From the Guidelines
Pseudotumor cerebri, also known as idiopathic intracranial hypertension, is a condition characterized by increased pressure inside the skull without an identifiable cause such as a tumor or infection. It occurs most commonly in overweight women of childbearing age [ 1 ]. The primary symptoms include:
- Severe headaches
- Vision problems (particularly blurred or double vision)
- Pulsatile tinnitus (whooshing sound in the ears) Other symptoms may include transient visual obscurations, back pain, dizziness, neck pain, visual blurring, cognitive disturbances, radicular pain, and typically horizontal diplopia [ 1 ].
Management
Treatment typically begins with weight loss for overweight patients, as even modest weight reduction can significantly improve symptoms. Management of headache should be the same as typical IIH, and all patients should be managed as typical IIH and counselled about weight management [ 1 ]. Medications are often prescribed, with acetazolamide (Diamox) being a common treatment option. For severe cases or when vision is threatened, procedures such as lumbar punctures to remove excess fluid or surgical interventions like optic nerve sheath fenestration or cerebrospinal fluid shunting may be necessary. Regular monitoring of visual fields and eye examinations are essential as untreated pseudotumor cerebri can lead to permanent vision loss [ 1 ].
Key Principles
The management of IIH is based on three main principles:
- To treat the underlying disease
- To protect the vision
- To minimise the headache morbidity [ 1 ].
Ongoing Management
The condition can resolve with treatment but may recur, requiring ongoing management. It is essential to work with a multidisciplinary team to ensure the best possible outcomes for patients with pseudotumor cerebri [ 1 ].
From the Research
Definition and Characteristics
- Pseudotumor cerebri, also known as idiopathic intracranial hypertension (IIH), is a syndrome of elevated intracranial pressure of unknown cause that occurs predominantly in obese women of childbearing age 2, 3, 4.

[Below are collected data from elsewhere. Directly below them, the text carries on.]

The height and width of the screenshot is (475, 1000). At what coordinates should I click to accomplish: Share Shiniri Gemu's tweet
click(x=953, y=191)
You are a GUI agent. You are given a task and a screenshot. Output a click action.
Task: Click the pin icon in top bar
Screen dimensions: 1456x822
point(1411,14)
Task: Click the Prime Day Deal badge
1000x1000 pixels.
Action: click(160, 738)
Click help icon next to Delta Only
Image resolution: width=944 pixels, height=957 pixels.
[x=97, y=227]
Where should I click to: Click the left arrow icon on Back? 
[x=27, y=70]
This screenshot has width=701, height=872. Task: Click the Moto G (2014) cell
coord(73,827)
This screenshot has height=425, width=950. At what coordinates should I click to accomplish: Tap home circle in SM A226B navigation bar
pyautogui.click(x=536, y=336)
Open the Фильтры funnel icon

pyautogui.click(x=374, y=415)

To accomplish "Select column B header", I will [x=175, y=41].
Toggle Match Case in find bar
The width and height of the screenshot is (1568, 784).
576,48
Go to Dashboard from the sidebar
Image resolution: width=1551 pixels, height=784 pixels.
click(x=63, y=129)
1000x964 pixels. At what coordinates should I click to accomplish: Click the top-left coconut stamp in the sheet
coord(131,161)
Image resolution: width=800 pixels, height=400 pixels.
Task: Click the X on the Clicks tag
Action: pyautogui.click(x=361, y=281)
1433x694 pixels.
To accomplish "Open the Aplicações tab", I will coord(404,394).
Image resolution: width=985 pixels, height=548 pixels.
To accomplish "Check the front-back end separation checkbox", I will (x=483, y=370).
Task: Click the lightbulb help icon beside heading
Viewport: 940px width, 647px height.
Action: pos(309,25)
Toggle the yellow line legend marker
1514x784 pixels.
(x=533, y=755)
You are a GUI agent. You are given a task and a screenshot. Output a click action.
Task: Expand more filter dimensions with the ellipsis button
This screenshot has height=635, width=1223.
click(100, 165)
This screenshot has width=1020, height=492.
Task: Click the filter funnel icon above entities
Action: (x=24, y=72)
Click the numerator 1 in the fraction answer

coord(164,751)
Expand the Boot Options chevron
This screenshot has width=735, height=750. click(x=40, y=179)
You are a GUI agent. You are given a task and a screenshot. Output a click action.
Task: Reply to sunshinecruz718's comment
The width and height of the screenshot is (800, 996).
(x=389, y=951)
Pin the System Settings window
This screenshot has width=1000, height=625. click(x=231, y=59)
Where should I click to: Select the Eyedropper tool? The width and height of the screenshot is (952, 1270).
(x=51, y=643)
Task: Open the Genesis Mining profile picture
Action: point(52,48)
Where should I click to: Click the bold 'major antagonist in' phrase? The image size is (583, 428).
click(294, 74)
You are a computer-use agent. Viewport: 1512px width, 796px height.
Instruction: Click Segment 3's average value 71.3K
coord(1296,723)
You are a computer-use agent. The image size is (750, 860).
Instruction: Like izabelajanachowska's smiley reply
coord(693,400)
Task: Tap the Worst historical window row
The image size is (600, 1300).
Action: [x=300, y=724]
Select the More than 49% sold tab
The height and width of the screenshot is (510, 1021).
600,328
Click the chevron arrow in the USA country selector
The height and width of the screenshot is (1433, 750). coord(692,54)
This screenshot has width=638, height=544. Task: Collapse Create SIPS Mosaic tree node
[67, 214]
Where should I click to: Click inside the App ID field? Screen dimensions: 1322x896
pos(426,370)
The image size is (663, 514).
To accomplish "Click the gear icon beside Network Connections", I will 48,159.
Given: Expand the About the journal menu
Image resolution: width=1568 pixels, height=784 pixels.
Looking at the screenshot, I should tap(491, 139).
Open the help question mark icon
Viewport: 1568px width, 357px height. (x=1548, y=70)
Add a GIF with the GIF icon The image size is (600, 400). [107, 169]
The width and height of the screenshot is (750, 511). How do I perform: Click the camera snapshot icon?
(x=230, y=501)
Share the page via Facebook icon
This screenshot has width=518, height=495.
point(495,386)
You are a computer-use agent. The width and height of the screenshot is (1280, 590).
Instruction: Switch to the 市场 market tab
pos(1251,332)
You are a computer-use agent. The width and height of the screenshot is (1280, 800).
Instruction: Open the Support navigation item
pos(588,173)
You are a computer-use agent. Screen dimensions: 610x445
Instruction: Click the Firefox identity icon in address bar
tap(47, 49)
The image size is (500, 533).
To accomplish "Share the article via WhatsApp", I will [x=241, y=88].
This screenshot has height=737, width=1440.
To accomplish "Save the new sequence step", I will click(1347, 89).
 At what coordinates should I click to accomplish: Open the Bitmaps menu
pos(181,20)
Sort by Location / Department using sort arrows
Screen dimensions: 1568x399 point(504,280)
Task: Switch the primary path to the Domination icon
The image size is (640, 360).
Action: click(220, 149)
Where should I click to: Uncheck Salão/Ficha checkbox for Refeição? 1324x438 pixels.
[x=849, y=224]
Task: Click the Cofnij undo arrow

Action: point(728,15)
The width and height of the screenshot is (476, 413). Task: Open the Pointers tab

- It is a diagnosis of exclusion, and other causes of increased intracranial pressure must be sought with history, imaging, and cerebrospinal fluid examination before the diagnosis can be made 2.
- The condition is characterized by increased intracranial pressure without clinical, laboratory, or radiologic evidence of an intracranial space-occupying lesion, meningeal inflammation, or venous outflow obstruction 5, 6.
Symptoms and Signs
- Patients with IIH present with daily headache, pulse-synchronous tinnitus, transient visual obscurations, papilledema with its associated visual loss, and diplopia from sixth nerve paresis 3.
- The most common presentation is isolated headache, and many patients are asymptomatic 5.
- Obesity is a common feature, with 87.8% of patients evaluated for body dimensions being described as obese 5.
Treatment and Management
- The main goals of treatment are alleviation of symptoms, including headache, and preservation of vision 2.
- Treatment approaches include weight management, low-salt diet, medical treatment with acetazolamide, and surgical interventions such as optic nerve sheath fenestration or cerebrospinal fluid shunting 2, 3.
- Early recognition and medical or surgical treatment of the disease can prevent permanent visual impairment 6.